__WHAT THE EXERCISE ASKS__
Exactly the lines from the one holding "Given: Open the font name dropdown 바탕" through the final line of the data are wanted, copied as written.

__DATA PROVIDED__
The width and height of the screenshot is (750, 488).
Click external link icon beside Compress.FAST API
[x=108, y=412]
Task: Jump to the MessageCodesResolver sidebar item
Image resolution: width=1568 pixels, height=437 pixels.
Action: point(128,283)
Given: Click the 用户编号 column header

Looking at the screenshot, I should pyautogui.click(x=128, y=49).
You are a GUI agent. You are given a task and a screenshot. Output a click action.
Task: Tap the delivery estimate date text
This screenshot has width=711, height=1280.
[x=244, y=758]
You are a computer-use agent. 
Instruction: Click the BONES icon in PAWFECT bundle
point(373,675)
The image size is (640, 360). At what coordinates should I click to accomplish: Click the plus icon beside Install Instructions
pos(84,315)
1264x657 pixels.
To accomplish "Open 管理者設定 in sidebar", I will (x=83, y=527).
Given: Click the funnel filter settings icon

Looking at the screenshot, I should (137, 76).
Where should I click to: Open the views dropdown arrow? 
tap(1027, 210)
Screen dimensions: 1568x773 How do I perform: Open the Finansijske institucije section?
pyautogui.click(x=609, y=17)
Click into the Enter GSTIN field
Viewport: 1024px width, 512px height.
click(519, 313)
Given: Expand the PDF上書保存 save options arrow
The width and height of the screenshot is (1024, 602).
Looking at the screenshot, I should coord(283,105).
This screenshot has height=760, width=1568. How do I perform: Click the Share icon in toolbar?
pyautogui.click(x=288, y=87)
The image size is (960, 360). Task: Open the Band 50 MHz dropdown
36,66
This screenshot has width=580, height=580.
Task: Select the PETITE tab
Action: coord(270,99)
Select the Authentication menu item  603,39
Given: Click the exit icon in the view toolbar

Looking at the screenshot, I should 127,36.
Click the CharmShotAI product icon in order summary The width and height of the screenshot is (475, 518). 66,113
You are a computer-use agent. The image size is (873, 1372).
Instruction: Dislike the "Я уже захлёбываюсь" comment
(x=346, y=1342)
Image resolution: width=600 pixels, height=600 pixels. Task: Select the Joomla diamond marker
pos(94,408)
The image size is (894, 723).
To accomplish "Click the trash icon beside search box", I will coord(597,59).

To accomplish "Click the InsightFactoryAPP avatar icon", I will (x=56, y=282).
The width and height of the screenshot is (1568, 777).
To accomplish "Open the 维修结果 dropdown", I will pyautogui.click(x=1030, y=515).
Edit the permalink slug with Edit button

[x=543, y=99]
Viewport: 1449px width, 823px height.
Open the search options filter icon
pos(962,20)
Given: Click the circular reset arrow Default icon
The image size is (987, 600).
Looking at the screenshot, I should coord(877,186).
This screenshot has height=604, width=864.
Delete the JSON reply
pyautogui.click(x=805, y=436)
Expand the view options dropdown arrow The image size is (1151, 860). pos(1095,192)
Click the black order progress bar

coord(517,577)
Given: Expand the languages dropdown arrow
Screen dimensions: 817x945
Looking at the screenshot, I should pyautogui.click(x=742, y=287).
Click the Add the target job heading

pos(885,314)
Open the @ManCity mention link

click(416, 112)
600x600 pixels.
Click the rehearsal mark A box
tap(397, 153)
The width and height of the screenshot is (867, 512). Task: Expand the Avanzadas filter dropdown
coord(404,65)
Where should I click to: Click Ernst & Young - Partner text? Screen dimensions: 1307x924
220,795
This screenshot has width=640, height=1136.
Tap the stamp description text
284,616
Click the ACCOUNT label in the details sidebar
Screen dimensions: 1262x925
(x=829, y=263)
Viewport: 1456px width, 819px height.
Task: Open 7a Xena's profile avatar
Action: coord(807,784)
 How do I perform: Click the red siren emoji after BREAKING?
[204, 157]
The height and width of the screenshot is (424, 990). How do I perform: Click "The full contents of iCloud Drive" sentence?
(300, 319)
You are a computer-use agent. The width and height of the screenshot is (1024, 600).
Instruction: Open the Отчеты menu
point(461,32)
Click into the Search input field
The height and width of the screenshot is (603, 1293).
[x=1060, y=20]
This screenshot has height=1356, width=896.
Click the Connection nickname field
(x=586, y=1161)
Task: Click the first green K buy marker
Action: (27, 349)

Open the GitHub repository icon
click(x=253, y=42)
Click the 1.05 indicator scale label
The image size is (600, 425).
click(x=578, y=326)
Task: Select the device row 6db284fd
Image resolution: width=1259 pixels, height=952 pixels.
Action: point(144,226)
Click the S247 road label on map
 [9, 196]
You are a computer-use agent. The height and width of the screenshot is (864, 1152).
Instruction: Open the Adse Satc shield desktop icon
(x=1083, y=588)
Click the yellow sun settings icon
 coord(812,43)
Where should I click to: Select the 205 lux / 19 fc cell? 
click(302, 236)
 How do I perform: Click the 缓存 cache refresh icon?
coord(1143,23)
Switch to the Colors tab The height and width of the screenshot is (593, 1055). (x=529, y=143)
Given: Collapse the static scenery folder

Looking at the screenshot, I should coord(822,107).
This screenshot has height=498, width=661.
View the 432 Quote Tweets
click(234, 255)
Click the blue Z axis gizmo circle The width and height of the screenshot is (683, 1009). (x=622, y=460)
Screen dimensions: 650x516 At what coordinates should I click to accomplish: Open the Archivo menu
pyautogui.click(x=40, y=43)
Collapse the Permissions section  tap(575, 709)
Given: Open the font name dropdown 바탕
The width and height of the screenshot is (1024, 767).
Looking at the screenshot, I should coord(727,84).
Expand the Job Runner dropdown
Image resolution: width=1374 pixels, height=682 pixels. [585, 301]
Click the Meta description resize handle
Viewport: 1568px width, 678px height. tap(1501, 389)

__WRITTEN RESPONSE__
Given: Open the font name dropdown 바탕
The width and height of the screenshot is (1024, 767).
Looking at the screenshot, I should coord(727,84).
Expand the Job Runner dropdown
Image resolution: width=1374 pixels, height=682 pixels. [585, 301]
Click the Meta description resize handle
Viewport: 1568px width, 678px height. tap(1501, 389)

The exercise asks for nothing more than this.